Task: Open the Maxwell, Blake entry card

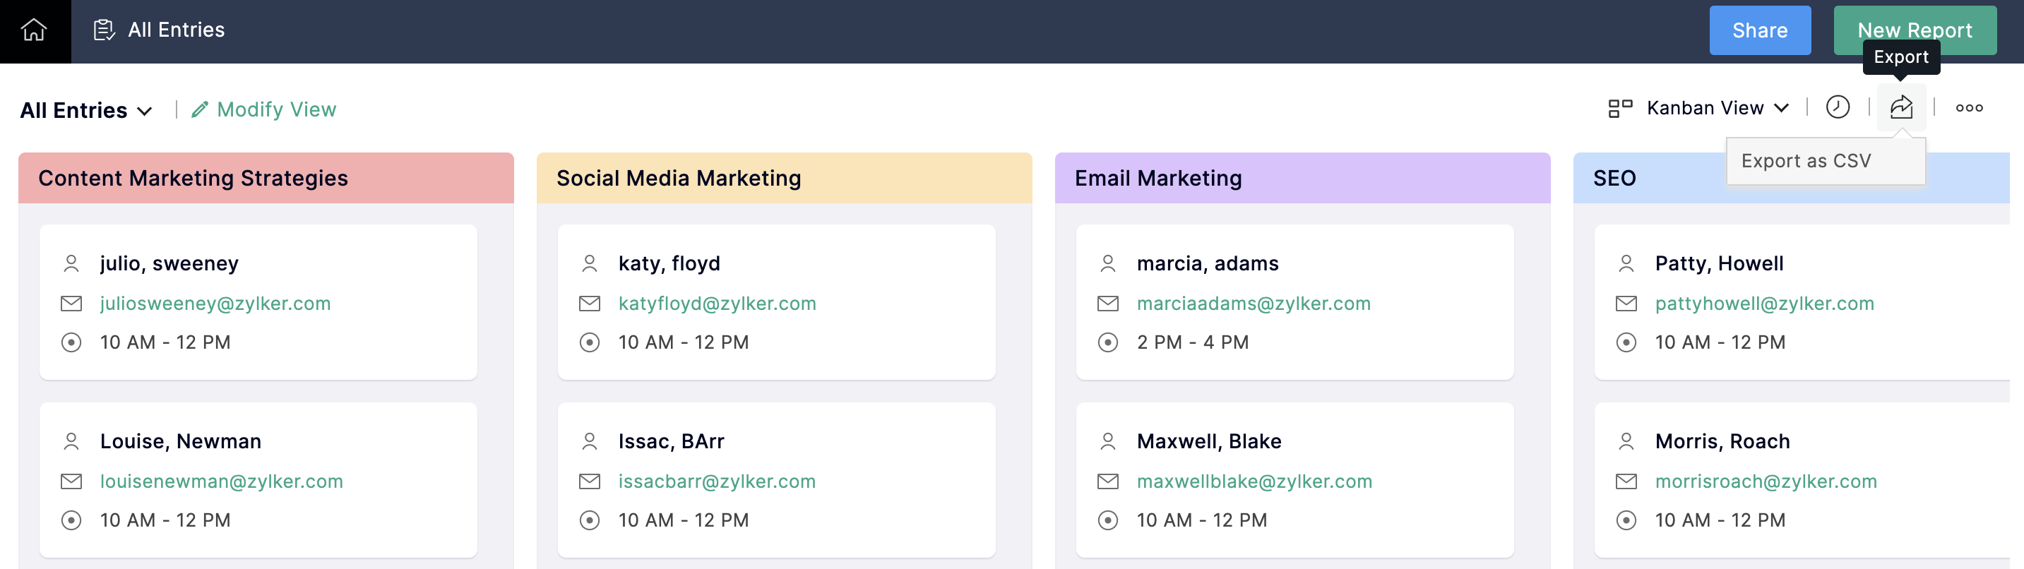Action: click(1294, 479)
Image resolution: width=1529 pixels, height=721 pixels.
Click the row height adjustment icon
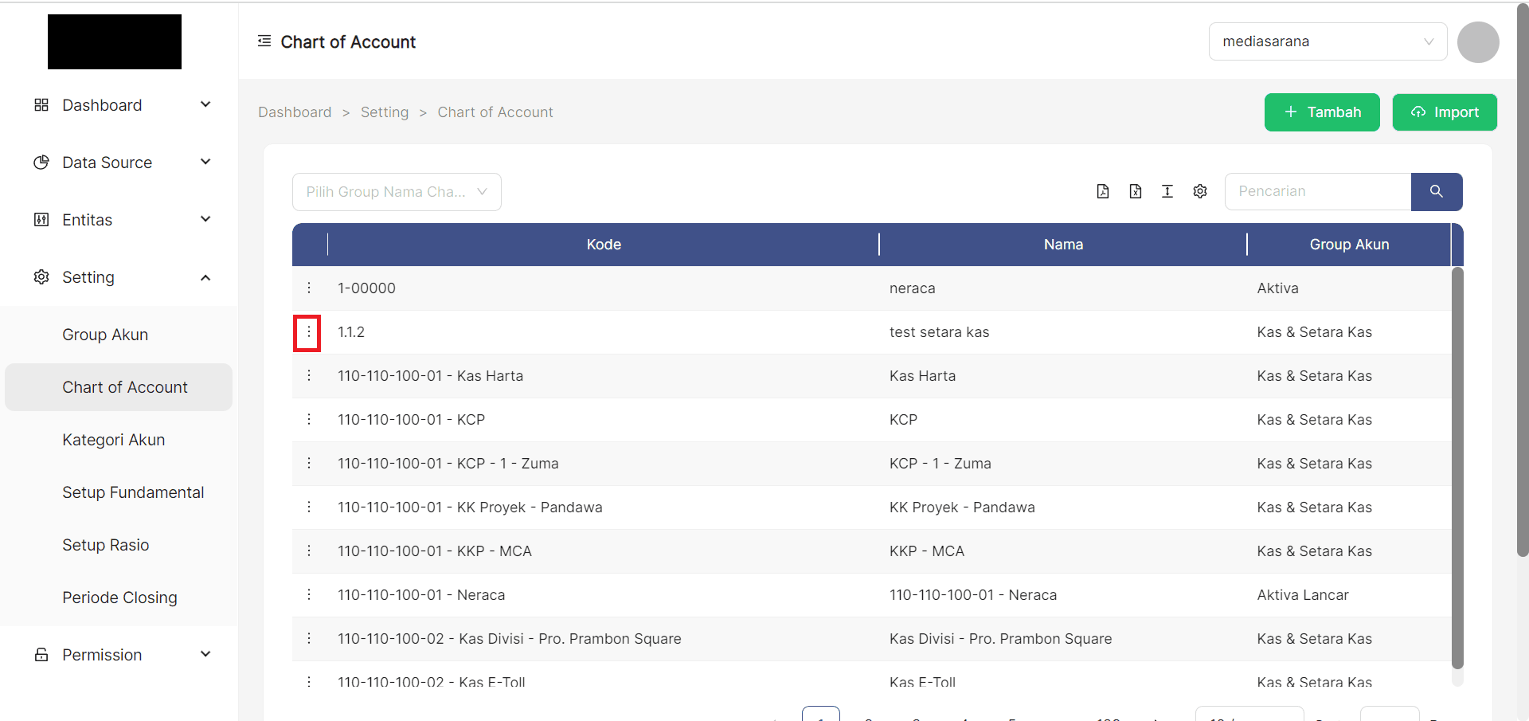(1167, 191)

————————

● EXERCISE DESCRIPTION
Please copy the lines above word for word, leaving out the pictures.

● ANSWER TO THIS EXERCISE
Task: Open the Maxwell, Blake entry card

Action: click(1294, 479)
Image resolution: width=1529 pixels, height=721 pixels.
Click the row height adjustment icon
(1167, 191)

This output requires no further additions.